As shown below EFPIA the US accounts for a staggering 49% of the global pharmaceutical market and for 64% of global pharmaceutical sales revenues for recently launched medicines. At the same time, investment in R&D tends to be higher in the US when compared to say, Europe. The US spends 17% of its GDP on healthcare (including medicines) – about twice the average expenditure of countries belonging to the Organization for Economic Co-operation and Development.
I have argued for years that the US has essentially been subsidizing pharmaceutical innovation for the rest of the world just by virtue of its drug pricing structure (or lack thereof). Pharma says that innovation will suffer. I say that if the rest of the world wants to chip in a little more – more power to them. If not, then not.
It is true that we in the US tend to have better access to new medicines than other countries. (We certainly pay for that access). That is especially true for Europe. In Europe, a single regulatory body, the European Medicines Agency, makes market approval decisions for all of Europe (now no longer including the UK). But each individual country makes its own decision on pricing. There are several different mechanisms for deciding on preferred price points among European countries. This means that some countries will simply not have access to new medicines when companies decide that the chosen price points are too low to provide for a return on their investment. A recent example shows that of 29 new medicines approved by the EMA in 2019, Germany and Denmark had access to only 22 of them.
The price point negotiation results in Europe having a much lower market share than the US in spite of having a larger population than the US (445 vs 333 million) (see charts above). It also results in a much lower pharmaceutical R&D investment than is seen in the US. It turns out that now the pharmaceutical industry plows about 25% of their revenues back into R&D – that’s more than twice as much as when I was working. Clearly, the lower the revenues, the lower the R&D investment.
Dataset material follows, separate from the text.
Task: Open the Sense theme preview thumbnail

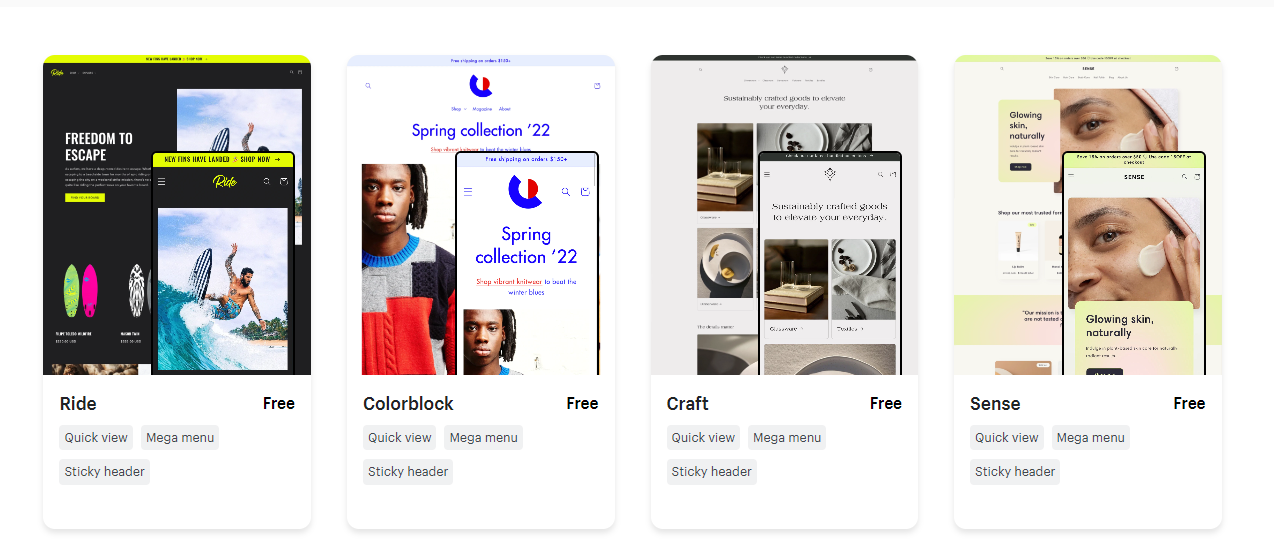Action: [1088, 215]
The industry regularly emphasizes the risk of their R&D investment. They note that the cost of bringing a single new medicine to the market, including the costs of all the failures incurred along the way, is now over $2.5 billion. Only two out of 10,000 molecules discovered in laboratories searching for new medicines will make it to the market. It takes an average of 12-15 years to get from lab discovery all the way to market approval. So yes, pharmaceutical R&D is high risk and takes a long time.
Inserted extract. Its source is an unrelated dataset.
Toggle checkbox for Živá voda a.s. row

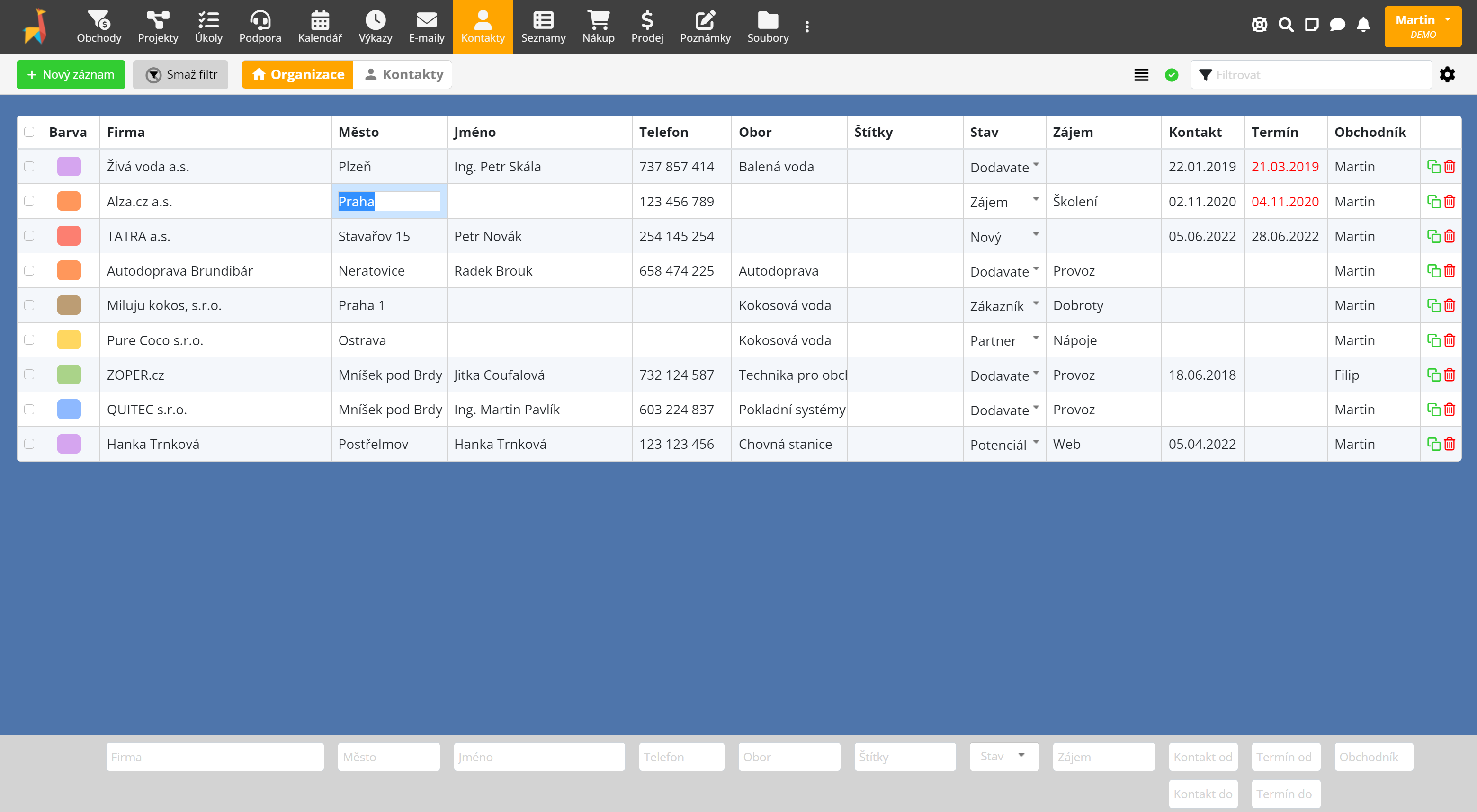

Do new medicines provide value? Are you kidding? From penicillin and antibiotics (that actually cure disease) to the vaccines (that prevent disease) to new treatments for cancer and diabetes and high blood pressure – there is no question about that. Does the industry gouge consumers on prices when it can? Too often. Does it market its products in questionable ways like its direct-to-consumer advertising? Yes (in my humble opinion).
Understanding all this context, the question is, are we willing to forgo some of the pharmaceutical industry’s investment in US R&D in order to achieve lower drug prices. My own belief is that we need to find a way to share the financial load more equitably across the developed economies of the world. Negotiating drug prices for Medicare patients seems to me to be a good start.